First, I will focus on Monte-Carlo Tree Search (MCTS), which enjoys remarkable empirical success but lacks theoretical understanding. We provide a complete and rigorous non-asymptotic analysis of MCTS. Our analysis develops a general framework based on a hierarchy of bandits, and highlights the importance of using a non-standard confidence bound (also used by AlphaGo) for convergence. Our results show that MCTS provides high-quality samples for supervised learning architectures, which together serve as a strong policy improvement operator. I will further discuss extension to Markov games, and new variants of MCTS for continuous action space using adaptive quantization.
In the second part of the talk, I will discuss applications in stochastic network control problems. These problems feature long-run average-cost criteria and unbounded state spaces, making most existing RL approaches inapplicable. For these problems, stability is a key performance metric: it is the first step to optimality, and a necessary subroutine for many algorithms. We argue that the local policy improvement property of Monte Carlo methods makes them well-suited for stabilizing the system on-the-fly. We develop an online planning algorithm that provably achieves the stability property under a Lyapunov function assumption.
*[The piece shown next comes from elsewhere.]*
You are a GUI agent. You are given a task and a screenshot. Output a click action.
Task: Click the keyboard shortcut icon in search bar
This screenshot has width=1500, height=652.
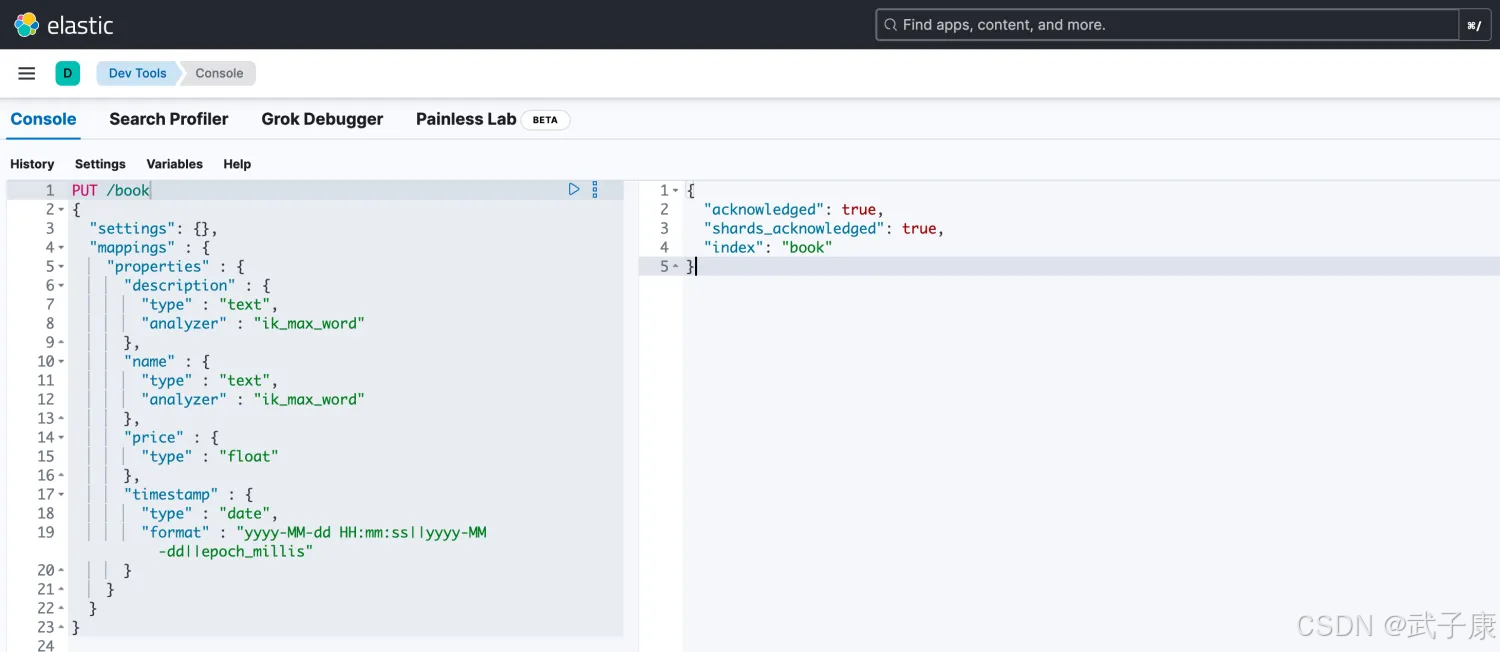point(1474,25)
Given a stable policy, we further show that a model-based RL method converges to the optimal policy. Our method demonstrates promising performance in a variety of network control problems including routing, dynamic server allocation and switch scheduling.
Qiaomin Xie is a visiting assistant professor in the School of Operations Research and Information Engineering (ORIE) at Cornell. Prior to that, she was a postdoctoral researcher with LIDS at MIT, and was a research fellow at the Simons Institute during Fall 2016. Qiaomin received her Ph.D. degree in Electrical and Computing Engineering from University of Illinois Urbana Champaign, and her B.E. degree in Electronic Engineering from Tsinghua University. Her research interests lie in the fields of applied probability, reinforcement learning and stochastic networks. She is the recipient of Google System Research Award 2020, UIUC CSL PhD Thesis Award 2017 and the best paper award from IFIP Performance Conference 2011.